Para tentara pelajar yang terdiri dari pelajar SMP, SMA, dan mahasiswa tersebut, kemudian ditawari apakah akan melanjutkan pendidikan militer dan masuk ke ABRI atau Angkatan Bersenjata Republik Indonesia (saat ini menjadi TNI), atau kembali melanjutkan pendidikan.
“Saya sendiri merupakan salah satu tentara pelajar yang memilih melanjutkan pendidikan ke Eropa,” jelasnya.
Korneli menjelaskan, pada tahun 1984 saat Pemerintah Provinsi Jawa Barat akan membentuk Unit Pelaksana Teknis (UPT) Perpustakaan Umum Kotamadya Dati II Cirebon di bawah Dinas Pendidikan dan Kebudayaan Provinsi Jawa Barat, pihak Ikatan Keluarga Batalion 400 bersedia menyumbangkan tanah beserta bangunan perpustakaan di dalamnya untuk dijadikan perpustakaan umum daerah. Sedangkan peresmian penggunaannya dilakukan oleh Ketua Ikatan Keluarga Batalion 400 Tentara Pelajar Brigade XVII Siliwangi, Drs. H. Salamun A.T. pada tanggal 10 November 1984.
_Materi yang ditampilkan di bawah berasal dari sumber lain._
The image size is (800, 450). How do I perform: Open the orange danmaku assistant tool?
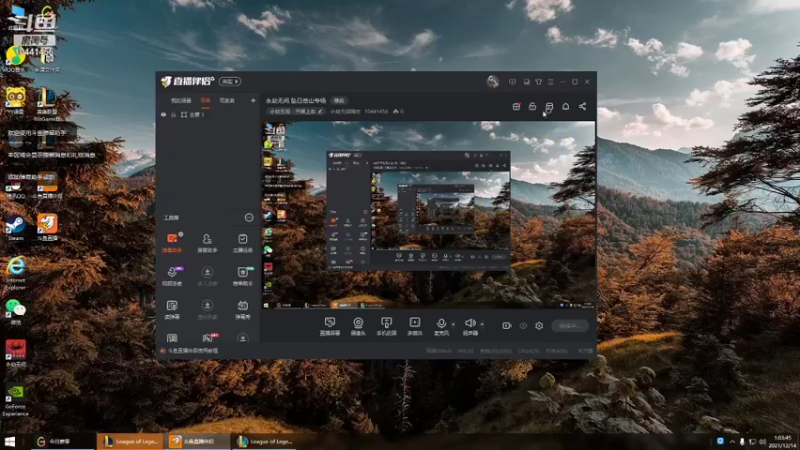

Setelah resmi beroperasi, lanjutnya, dari tahun 1984 hingga sekarang status perpustakaan tidak selalu berada di bawah Dinas Pendidikan dan Kebudayaan Provinsi Jawa Barat. Pada tahun 1990, UPT Perpustakaan Umum Kotamadya Dati II Cirebon beralih status menjadi Unit Pelaksana Teknis yang berada di bawah Cabang Dinas Pendidikan dan Kebudayaan Kotamadya Dati II Cirebon.
Sebelas tahun kemudian, tepatnya pada tahun 2001, masih tetap di bawah Dinas Pendidikan dan Kebudayaan Kotamadya Dati II Cirebon, perpustakaan berganti nama menjadi Kantor Perpustakaan Umum Daerah Kota Cirebon. Dan, pada tahun 2004 berganti nama lagi menjadi Bidang Perpustakaan dan Kearsipan Kota Cirebon di bawah Badan Perpustakaan dan Kearsipan Daerah (Bapuspida) Provinsi Jawa Barat.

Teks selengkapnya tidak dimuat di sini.